In my last
post, I wrote about the books by
Atul Gawande. I'm going to give an extended quote here, so if you're a representative of Henry Holt and Company, I apologize for trying to get people to read your books:
The hardest question for anyone who takes responsibility for what he or she does is, What if I turn out to be average? If we took all the surgeons at my level of experience, compared our results, and discovered that I am one of the worst, the answer would be easy: I'd turn in my scalpel. But what if I were a B-? Working as I do in a city that's mobbed with surgeons, how could I justify putting patients under the knife? I could tell myself, Someone's got to be average. If the bell curve is a fact, then so is the reality that most doctors are going to be average. There is no shame in being one of them, right?

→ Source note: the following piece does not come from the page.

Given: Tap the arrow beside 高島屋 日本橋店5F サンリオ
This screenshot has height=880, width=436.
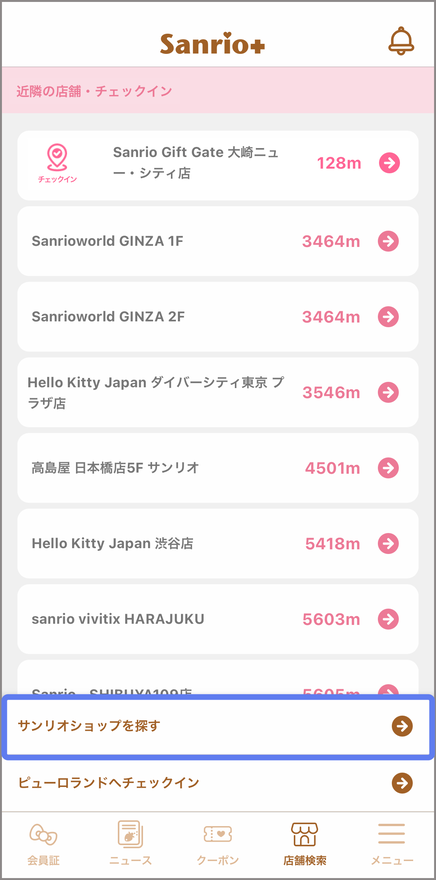Looking at the screenshot, I should tap(388, 468).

Except, of course, there is. What is troubling is not just being average but settling for it. Everyone knows that average-ness is, for most of us, our fate. And in certain matters - looks, money, tennis - we would do well to accept this. But in your surgeon, your child's pediatrician, your police department, your local high school? When the stakes are our lives and the lives of our children, we want no one to settle for average.
If you've ever heard any of the many version of
Killing Me Softly With His Song, you know what I felt like reading this passage. I'm not worried about being a bad teacher. I'm worried about staying an average one.